_EXERCISE GOAL_
Of the records below, reproduce only the span that opens with the line containing "Where should I click to: Open the 表示 menu?" and closes with the last line.

------------------------------------

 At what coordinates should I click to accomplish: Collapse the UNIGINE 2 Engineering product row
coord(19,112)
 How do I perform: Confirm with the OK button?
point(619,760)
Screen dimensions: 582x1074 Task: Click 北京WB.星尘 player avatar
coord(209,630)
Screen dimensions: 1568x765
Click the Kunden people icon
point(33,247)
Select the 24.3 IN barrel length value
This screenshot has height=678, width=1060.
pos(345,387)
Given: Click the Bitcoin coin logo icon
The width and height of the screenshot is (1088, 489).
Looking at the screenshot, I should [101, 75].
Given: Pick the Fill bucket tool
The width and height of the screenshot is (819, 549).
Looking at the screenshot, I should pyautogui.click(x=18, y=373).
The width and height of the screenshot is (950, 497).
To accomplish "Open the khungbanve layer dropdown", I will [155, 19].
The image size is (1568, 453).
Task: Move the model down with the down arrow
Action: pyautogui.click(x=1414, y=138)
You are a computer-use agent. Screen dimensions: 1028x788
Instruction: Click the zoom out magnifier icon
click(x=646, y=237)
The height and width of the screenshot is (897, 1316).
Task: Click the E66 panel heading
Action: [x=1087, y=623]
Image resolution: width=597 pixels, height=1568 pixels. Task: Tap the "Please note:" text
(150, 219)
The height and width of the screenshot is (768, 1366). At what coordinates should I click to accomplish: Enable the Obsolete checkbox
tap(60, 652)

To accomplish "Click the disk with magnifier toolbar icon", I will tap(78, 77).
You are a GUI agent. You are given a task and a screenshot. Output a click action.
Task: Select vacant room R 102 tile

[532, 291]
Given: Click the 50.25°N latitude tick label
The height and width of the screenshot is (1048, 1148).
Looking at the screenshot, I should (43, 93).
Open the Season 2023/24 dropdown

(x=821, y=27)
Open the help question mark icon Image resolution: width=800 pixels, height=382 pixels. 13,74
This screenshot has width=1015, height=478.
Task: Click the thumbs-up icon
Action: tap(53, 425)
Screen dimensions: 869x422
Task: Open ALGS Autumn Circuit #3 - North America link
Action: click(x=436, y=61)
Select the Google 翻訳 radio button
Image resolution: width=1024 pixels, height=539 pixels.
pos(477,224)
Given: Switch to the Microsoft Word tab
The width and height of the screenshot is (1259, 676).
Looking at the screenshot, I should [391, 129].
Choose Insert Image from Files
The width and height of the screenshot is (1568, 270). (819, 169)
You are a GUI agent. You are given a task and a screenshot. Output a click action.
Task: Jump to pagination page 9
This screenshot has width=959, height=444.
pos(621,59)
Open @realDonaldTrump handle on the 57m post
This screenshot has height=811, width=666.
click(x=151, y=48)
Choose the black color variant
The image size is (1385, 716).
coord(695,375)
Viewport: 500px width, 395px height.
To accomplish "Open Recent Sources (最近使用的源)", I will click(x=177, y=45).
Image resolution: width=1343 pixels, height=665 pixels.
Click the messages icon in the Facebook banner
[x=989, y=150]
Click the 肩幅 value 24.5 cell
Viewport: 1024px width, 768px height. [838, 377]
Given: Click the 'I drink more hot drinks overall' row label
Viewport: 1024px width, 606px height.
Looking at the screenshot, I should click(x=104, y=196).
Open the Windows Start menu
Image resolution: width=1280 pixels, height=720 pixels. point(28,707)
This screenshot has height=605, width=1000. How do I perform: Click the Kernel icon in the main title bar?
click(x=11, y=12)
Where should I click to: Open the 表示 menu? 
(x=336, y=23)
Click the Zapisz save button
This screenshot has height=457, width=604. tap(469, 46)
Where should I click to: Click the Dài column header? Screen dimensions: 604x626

------------------------------------

_SOLUTION TO THE PROBLEM_
Where should I click to: Open the 表示 menu? 
(x=336, y=23)
Click the Zapisz save button
This screenshot has height=457, width=604. tap(469, 46)
Where should I click to: Click the Dài column header? Screen dimensions: 604x626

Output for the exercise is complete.